━━━ RECORD EXCERPTS

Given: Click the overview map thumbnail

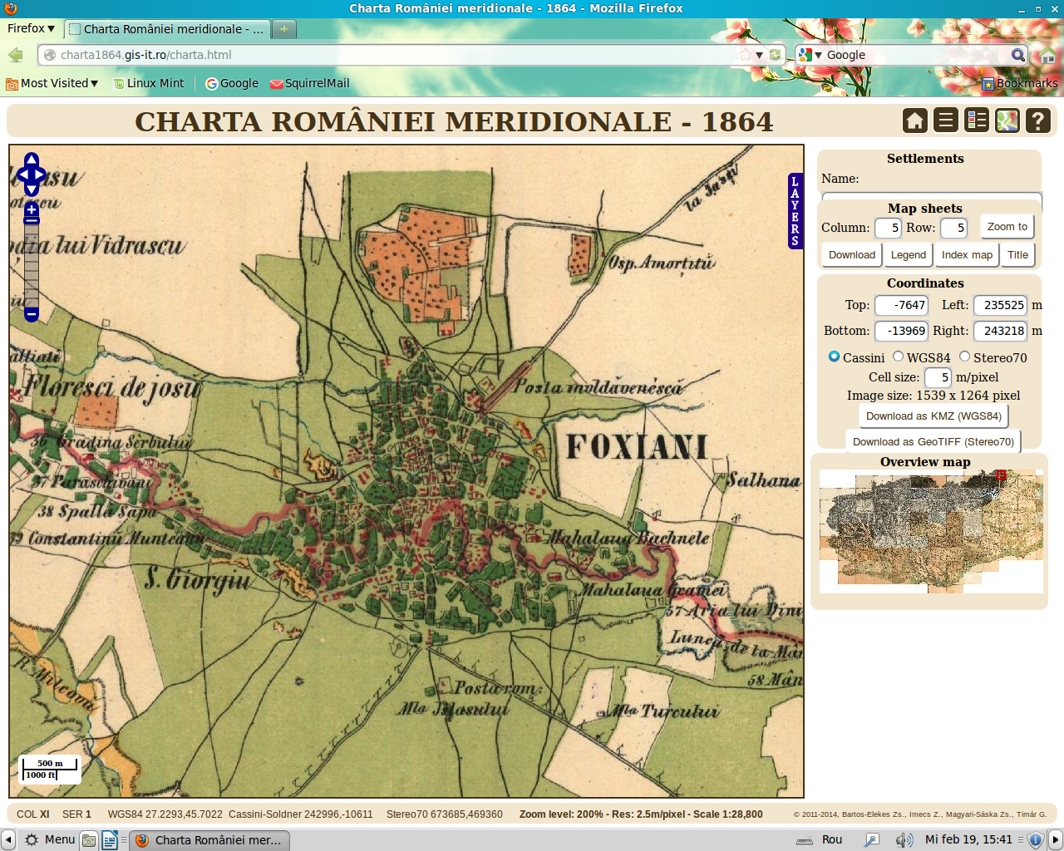Looking at the screenshot, I should [931, 531].
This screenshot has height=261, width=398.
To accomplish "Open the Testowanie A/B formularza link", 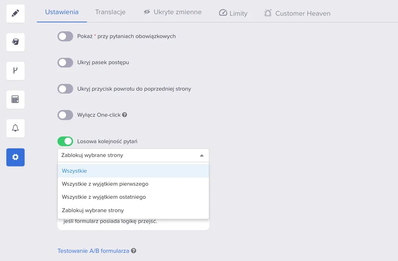I will coord(93,251).
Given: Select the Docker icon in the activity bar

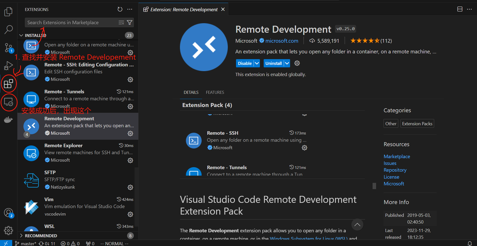Looking at the screenshot, I should pyautogui.click(x=9, y=119).
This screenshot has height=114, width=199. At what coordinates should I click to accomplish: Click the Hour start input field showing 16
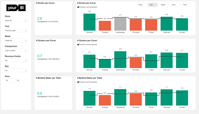[x=10, y=80]
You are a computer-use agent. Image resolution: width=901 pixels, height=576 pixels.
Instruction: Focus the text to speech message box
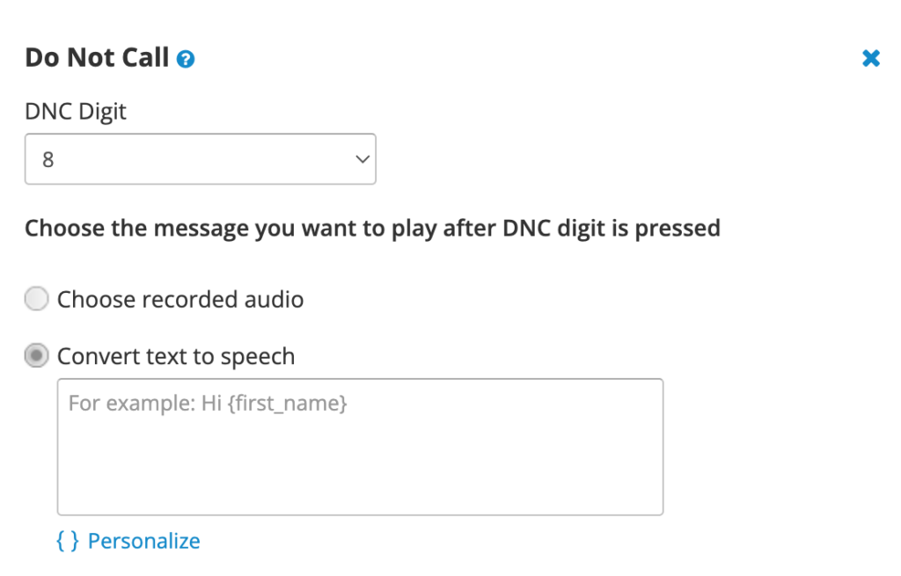coord(360,447)
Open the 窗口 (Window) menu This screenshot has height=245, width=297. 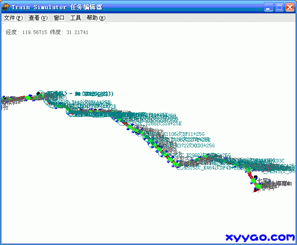(x=59, y=18)
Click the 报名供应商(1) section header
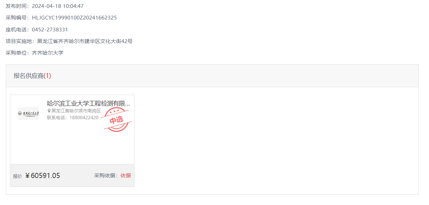The image size is (429, 205). (32, 76)
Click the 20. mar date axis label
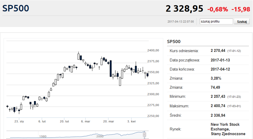The image size is (253, 139). [108, 121]
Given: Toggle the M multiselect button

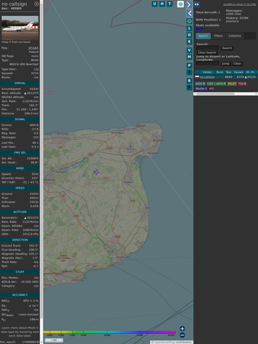Looking at the screenshot, I should 189,57.
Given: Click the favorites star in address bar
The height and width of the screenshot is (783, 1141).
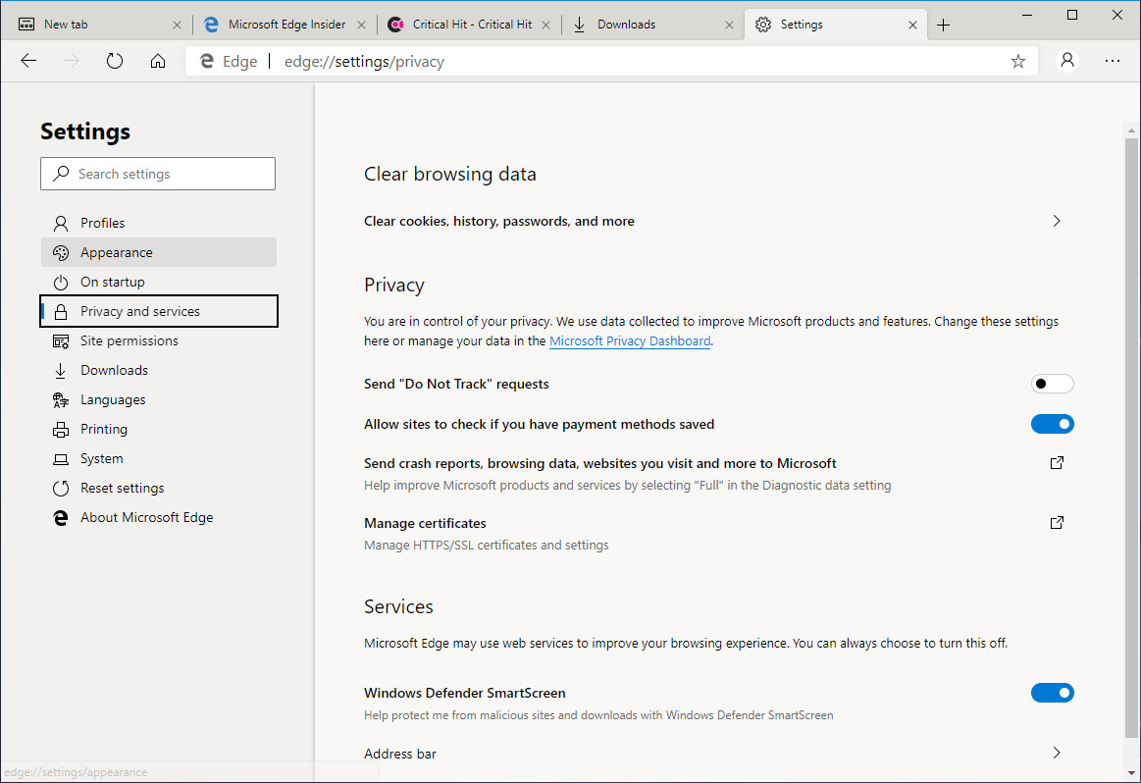Looking at the screenshot, I should click(1018, 61).
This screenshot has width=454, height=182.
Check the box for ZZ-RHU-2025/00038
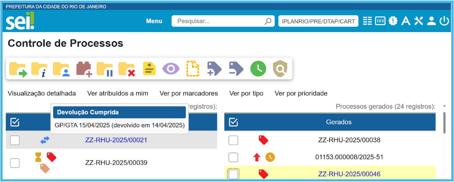point(233,141)
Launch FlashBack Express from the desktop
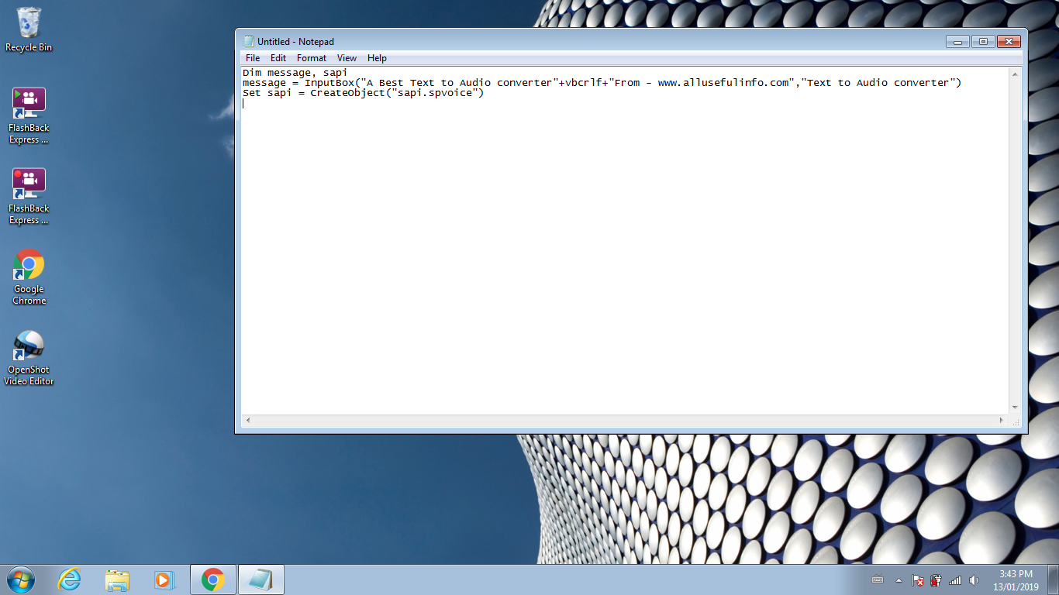Viewport: 1059px width, 595px height. 29,101
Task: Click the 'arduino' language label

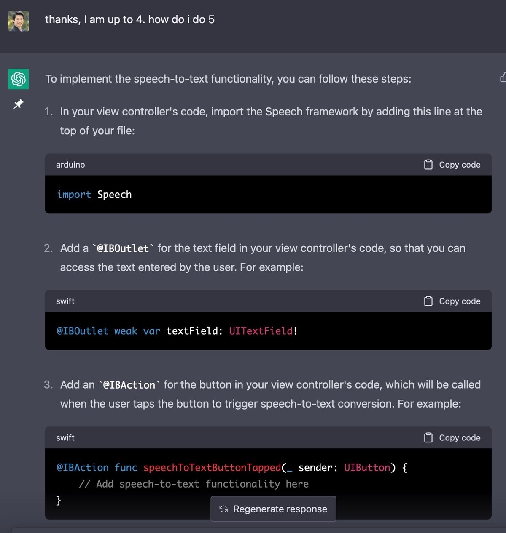Action: [70, 165]
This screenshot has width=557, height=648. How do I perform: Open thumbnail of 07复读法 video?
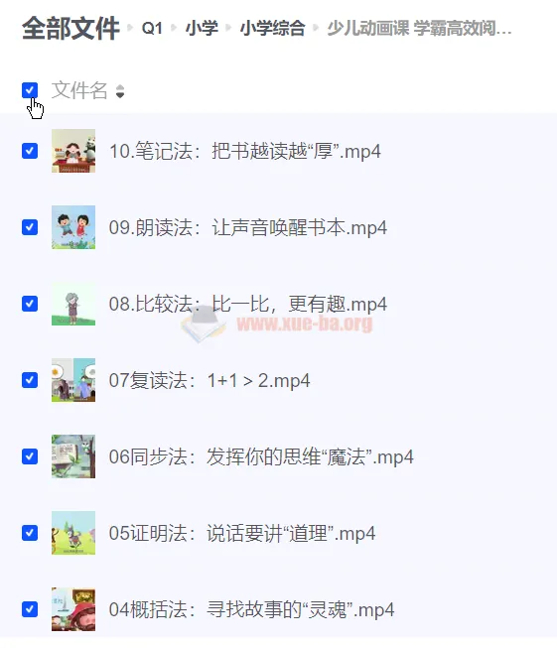(x=73, y=380)
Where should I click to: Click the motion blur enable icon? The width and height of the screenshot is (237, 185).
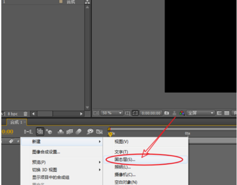pyautogui.click(x=79, y=131)
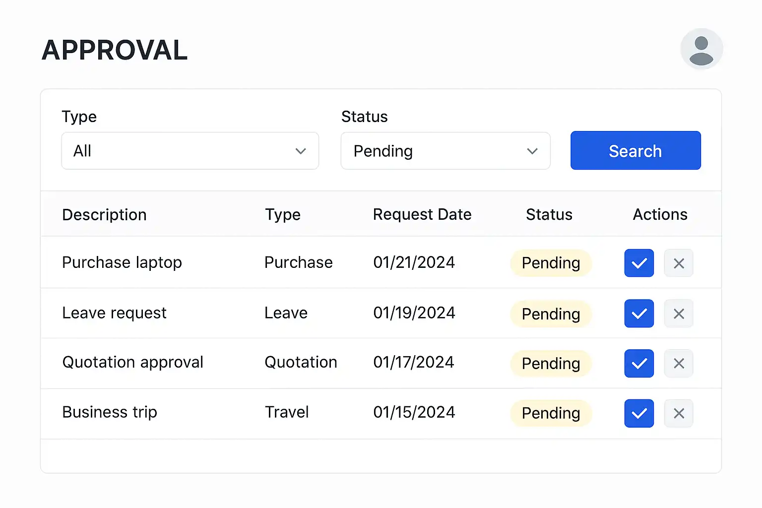
Task: Click the Type column header
Action: pos(283,215)
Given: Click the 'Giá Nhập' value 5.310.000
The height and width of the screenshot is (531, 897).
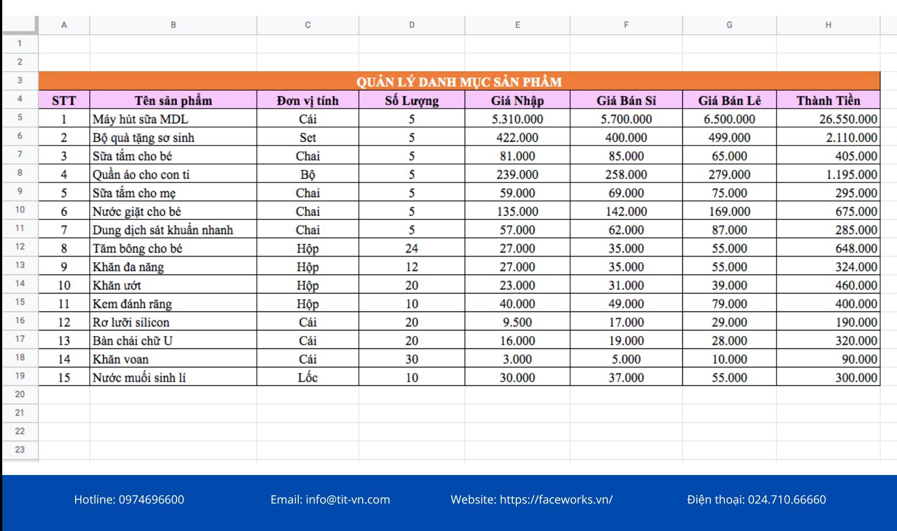Looking at the screenshot, I should (x=517, y=119).
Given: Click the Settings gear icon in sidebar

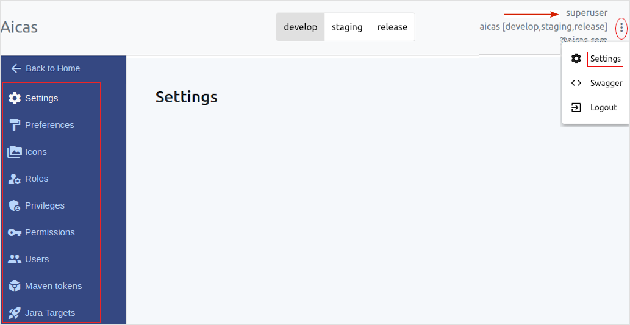Looking at the screenshot, I should [x=15, y=98].
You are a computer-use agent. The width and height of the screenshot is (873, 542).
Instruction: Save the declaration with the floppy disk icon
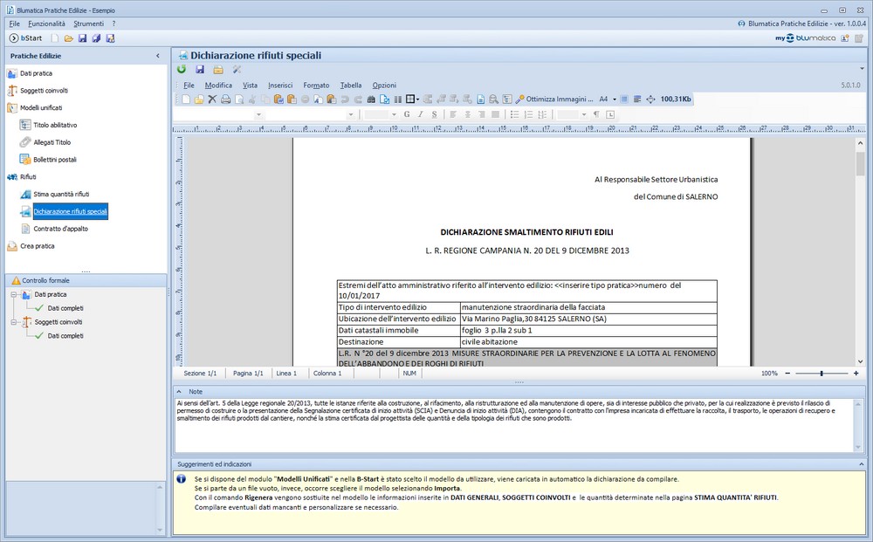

━━━━━━

§ **WORK ITEM**
Please go through the data and copy each line containing the word "computer".

§ **OUTPUT OF THE TASK**
You are a computer-use agent. Image resolution: width=901 pixels, height=576 pixels.
You are a computer-use agent. The width and height of the screenshot is (873, 542).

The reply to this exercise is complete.